-- Data for review follows --

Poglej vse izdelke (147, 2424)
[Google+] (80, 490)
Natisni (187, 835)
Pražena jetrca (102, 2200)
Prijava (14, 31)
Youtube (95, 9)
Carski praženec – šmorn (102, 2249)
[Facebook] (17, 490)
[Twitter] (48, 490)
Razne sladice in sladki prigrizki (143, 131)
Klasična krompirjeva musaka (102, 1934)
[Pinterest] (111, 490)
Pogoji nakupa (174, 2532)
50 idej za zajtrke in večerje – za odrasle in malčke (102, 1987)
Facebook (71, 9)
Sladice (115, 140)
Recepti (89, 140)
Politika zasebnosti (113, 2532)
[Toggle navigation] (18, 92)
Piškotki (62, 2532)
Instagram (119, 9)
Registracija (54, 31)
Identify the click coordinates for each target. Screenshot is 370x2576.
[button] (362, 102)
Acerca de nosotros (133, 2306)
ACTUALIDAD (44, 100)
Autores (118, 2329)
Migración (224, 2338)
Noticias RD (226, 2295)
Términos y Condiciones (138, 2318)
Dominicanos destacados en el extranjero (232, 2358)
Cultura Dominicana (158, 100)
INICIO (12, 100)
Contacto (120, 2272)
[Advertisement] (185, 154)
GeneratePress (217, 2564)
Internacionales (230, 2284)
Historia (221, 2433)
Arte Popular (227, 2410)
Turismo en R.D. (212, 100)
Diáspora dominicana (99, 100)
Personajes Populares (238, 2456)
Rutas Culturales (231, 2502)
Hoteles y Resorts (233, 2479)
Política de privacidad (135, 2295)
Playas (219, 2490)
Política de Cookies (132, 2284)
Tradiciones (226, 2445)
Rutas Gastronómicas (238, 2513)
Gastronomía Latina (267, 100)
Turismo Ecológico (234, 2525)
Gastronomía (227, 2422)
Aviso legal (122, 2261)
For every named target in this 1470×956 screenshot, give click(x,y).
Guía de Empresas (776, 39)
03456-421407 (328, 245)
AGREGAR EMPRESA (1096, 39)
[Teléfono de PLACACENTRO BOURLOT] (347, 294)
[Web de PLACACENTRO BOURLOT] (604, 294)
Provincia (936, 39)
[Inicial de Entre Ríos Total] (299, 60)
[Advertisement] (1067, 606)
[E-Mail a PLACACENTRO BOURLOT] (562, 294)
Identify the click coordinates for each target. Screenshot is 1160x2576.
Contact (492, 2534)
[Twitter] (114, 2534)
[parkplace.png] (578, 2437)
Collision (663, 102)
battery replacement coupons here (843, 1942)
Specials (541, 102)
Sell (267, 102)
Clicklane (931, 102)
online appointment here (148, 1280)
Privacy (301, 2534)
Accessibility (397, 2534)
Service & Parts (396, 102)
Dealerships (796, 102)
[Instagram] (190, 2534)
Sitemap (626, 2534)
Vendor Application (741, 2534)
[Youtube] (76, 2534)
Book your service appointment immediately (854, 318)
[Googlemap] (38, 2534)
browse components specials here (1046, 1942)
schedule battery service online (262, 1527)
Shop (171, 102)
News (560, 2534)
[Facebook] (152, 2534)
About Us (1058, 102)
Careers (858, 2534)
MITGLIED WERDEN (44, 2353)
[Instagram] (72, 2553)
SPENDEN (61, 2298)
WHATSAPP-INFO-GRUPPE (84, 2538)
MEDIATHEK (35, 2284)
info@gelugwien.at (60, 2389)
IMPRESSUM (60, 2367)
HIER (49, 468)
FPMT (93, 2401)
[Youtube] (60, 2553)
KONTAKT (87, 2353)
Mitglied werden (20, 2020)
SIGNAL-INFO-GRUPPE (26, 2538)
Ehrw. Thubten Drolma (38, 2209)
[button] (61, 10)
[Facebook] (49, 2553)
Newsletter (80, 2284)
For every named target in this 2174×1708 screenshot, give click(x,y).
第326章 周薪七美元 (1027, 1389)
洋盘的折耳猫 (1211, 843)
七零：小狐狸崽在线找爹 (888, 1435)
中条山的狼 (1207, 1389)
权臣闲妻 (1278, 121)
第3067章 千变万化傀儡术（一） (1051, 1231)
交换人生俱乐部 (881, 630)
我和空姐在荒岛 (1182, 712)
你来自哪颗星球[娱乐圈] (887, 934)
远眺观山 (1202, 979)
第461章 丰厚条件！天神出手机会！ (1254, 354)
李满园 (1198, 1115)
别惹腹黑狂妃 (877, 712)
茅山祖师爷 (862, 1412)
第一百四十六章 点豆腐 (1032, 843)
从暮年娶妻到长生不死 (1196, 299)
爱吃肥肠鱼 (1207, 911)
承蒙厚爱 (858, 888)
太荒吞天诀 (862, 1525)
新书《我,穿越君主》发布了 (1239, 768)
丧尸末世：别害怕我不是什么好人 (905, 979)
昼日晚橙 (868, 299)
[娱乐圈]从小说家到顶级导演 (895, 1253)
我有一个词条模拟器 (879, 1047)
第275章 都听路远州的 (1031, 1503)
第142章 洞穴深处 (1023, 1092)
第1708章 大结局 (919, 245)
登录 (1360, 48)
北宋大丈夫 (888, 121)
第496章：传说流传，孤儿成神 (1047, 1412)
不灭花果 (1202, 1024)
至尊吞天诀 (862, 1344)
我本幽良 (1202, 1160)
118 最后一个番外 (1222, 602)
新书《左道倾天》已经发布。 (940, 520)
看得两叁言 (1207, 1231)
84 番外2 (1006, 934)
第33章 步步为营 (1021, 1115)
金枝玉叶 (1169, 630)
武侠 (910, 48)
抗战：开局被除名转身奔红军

-- Data for review concluded --

Work order
Determine which lines above include the word "target", and report those lines in full.

Result of this task
Identify the click coordinates for each target. Screenshot is 370x2576.
For every named target in this 1470×956 screenshot, give click(x,y).
Identify the click coordinates for each target. Screenshot is 1160x2576.
For every named target in this 2174×1708 screenshot, give click(x,y).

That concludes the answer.